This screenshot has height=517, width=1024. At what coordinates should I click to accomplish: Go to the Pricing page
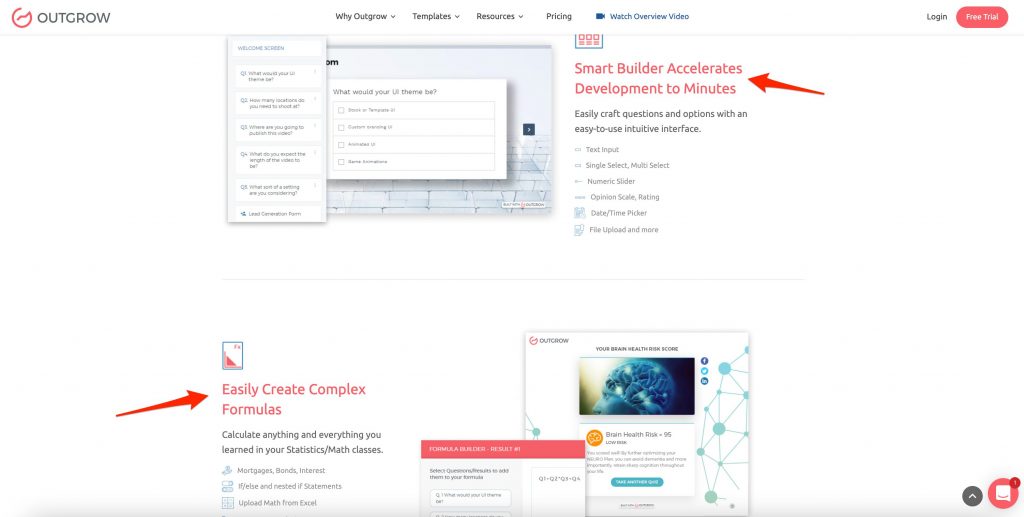[x=559, y=17]
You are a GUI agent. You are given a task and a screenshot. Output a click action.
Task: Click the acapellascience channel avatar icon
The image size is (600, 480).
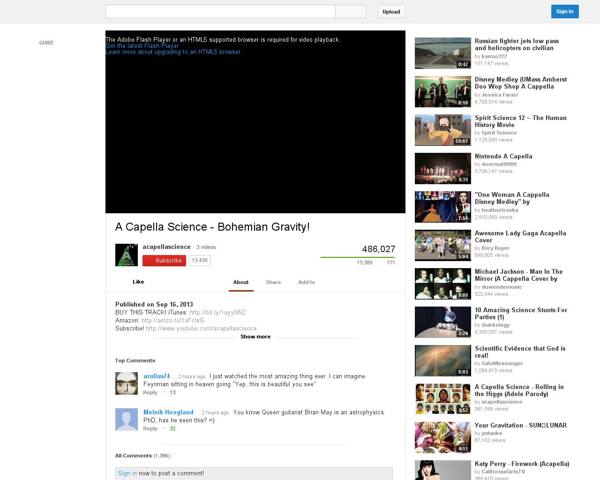tap(126, 255)
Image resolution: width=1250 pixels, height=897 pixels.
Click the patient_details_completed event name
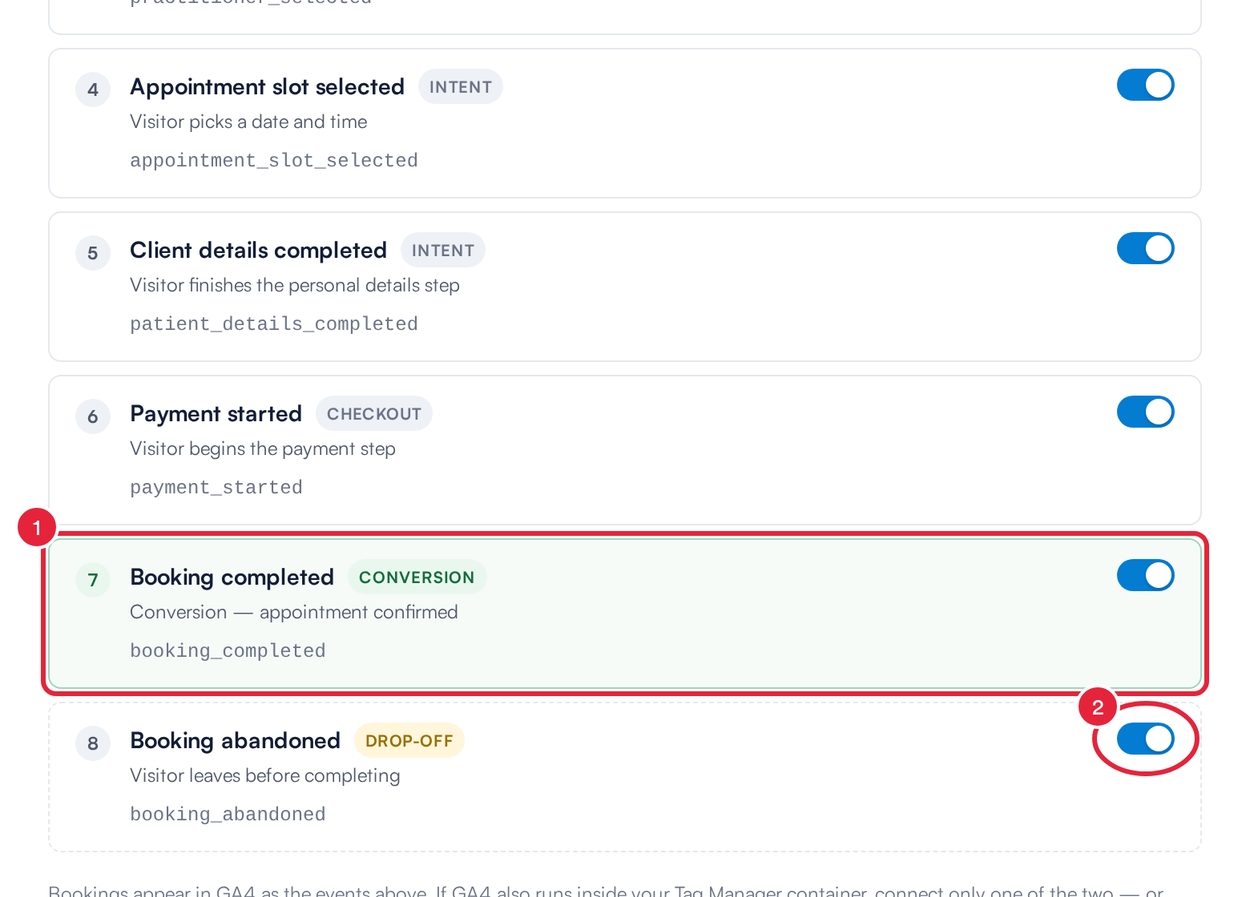274,324
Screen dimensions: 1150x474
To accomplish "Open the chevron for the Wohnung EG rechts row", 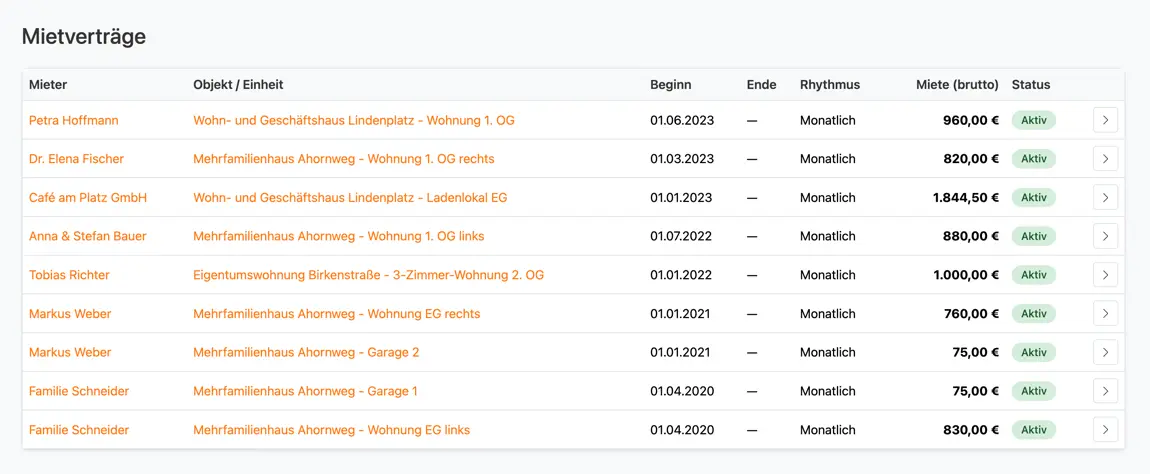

══════════════════════════════

- _Action item_: Repeat only the lines from the beginning of the material through the line containing "You are a GUI", both ends kept, leaving pictures out.

- _Solution to this task_:
This screenshot has height=517, width=1024. At what coordinates should I click to accomplish: Go to the Pricing page
[x=559, y=17]
You are a GUI agent. You are given a task and a screenshot. Output a click action.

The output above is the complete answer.